The main concern here is that orderer_general_genesisfile=/var/hyperledger/orderer/ Orderer.genesis.block, and this Genesis block is the creation block we created earlier, and here is the host-to-Docker mapping:

- .. /channel-artifacts/genesis.block:/var/hyperledger/orderer/orderer.genesis.block

The additional configuration is mainly tl,log and so on, finally exposing the service port 7050. 3.2 Configuring Peer

Peer is configured in Base/docker-compose-base.yaml and Peer-base.yaml, and we take the PEER0.ORG1 to look at the content:

Peer-base:image:hyperledger/fabric-peer Environment:-Core_vm_endpoint=unix:///host/var/run/docker.sock # The following setting starts Chaincode containers on the same # Bridge network as the peers # Https://docs.do 
    cker.com/compose/networking/-Core_vm_docker_hostconfig_networkmode=e2ecli_default #-CORE_LOGGING_LEVEL=ERROR -Core_logging_level=debug-core_peer_tls_enabled=true-core_peer_gossip_useleaderelection=true-co Re_peer_gossip_orgleader=false-core_peer_profile_enabled=true-core_peer_tls_cert_file=/etc/hyperledger/fabri c/tls/server.crt-core_peer_tls_key_file=/etc/hyperledger/fabric/tls/server.key-core_peer_tls_rootcert_file=/ ETC/HYPERLEDGER/FABRIC/TLS/CA.CRT Working_dir:/opt/gopath/src/github.com/hyperledger/fabric/peer command:peer nod E Start peer0.org1.example.com:container_name:peer0.org1.example.com Extends:file:peer-base.yaml serv Ice:peer-base environment:-Core_peer_id=peer0.org1.example.com-core_peer_address=peer0.org1.example.com:7051-core_peer_cha 
    incodelistenaddress=peer0.org1.example.com:7052-core_peer_gossip_externalendpoint=peer0.org1.example.com:7051 -Core_peer_localmspid=org1msp Volumes:-/var/run/:/host/var/run/-... 
      /crypto-config/peerorganizations/org1.example.com/peers/peer0.org1.example.com/msp:/etc/hyperledger/fabric/msp - .. 
  /crypto-config/peerorganizations/org1.example.com/peers/peer0.org1.example.com/tls:/etc/hyperledger/fabric/tls Ports:-7051:7051-7052:7052-7053:7053

In peer configuration, the primary is to assign the address of various services to peer, as well as TLS and MSP information. 3.3 Configuring the CLI

The CLI plays the role of the client in the entire fabric network, and we can use the CLI instead of the SDK when developing tests to perform the actions that the SDK can perform.
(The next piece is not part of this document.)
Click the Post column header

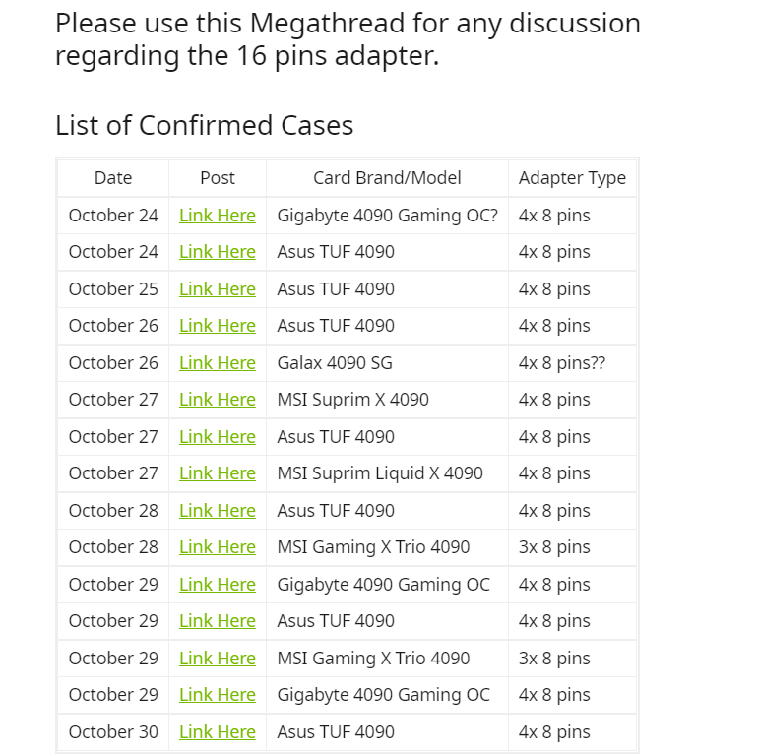[217, 178]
The CLI is connected to the peer, and the command is sent to the corresponding peer for execution. CLI configuration in Docker-compose-cli.yaml, let's look at the contents:

CLI:CONTAINER_NAME:CLI image:hyperledger/fabric-tools tty:true Environment:-Gopath=/opt/gopath -Core_vm_endpoint=unix:///host/var/run/docker.sock-core_logging_level=debug-core_peer_id=cli-core_p Eer_address=peer0.org1.example.com:7051-core_peer_localmspid=org1msp-core_peer_tls_enabled=true-core_ peer_tls_cert_file=/opt/gopath/src/github.com/hyperledger/fabric/peer/crypto/peerorganizations/ Org1.example.com/peers/peer0.org1.example.com/tls/server.crt-core_peer_tls_key_file=/opt/gopath/src/github.com 
    /hyperledger/fabric/peer/crypto/peerorganizations/org1.example.com/peers/peer0.org1.example.com/tls/server.key -core_peer_tls_rootcert_file=/opt/gopath/src/github.com/hyperledger/fabric/peer/crypto/peerorganizations/ org1.example.com/peers/peer0.org1.example.com/tls/ca.crt-core_peer_mspconfigpath=/opt/gopath/src/github.com/ Hyperledger/fabric/peer/crypto/peerorganizations/org1.example.com/users/admin@org1.exAmple.com/msp working_dir:/opt/gopath/src/github.com/hyperledger/fabric/peer command:/bin/bash-c './scripts/scrip T.sh ${channel_name}; Sleep $TIMEOUT ' volumes:-/var/run/:/host/var/run/-. /chaincode/go/:/opt/gopath/src/github.com/hyperledger/fabric/examples/chaincode/go-./crypto-config:/opt/gopath /src/github.com/hyperledger/fabric/peer/crypto/-./scripts:/opt/gopath/src/github.com/hyperledger/fabric/peer/ 
    scripts/-./channel-artifacts:/opt/gopath/src/github.com/hyperledger/fabric/peer/channel-artifacts depends_on: 
    -Orderer.example.com-peer0.org1.example.com-peer1.org1.example.com-peer0.org2.example.com  -Peer1.org2.example.com

From here we can see that when the CLI starts, the default connection is peer0.org1.example.com, and TLS is enabled. The default is to connect to peer as Admin@org1.example.com. When the CLI starts, it executes the./scripts/script.sh script, which is the fabric/examples/e2e_cli/scripts/script.sh script, This script completes the initialization and Chaincode installation and operation of the fabric environment, which is the next steps 4 and 5. In the file mapping configuration, we note that: /chaincode/go/:/opt/gopath/src/github.com/hyperledger/fabric/examples/chaincode/go, That is to say we want to install the Chaincode are in the Fabric/examples/chaincode/go directory, in the future we want to develop their own chaincode, just need to copy our code to the directory.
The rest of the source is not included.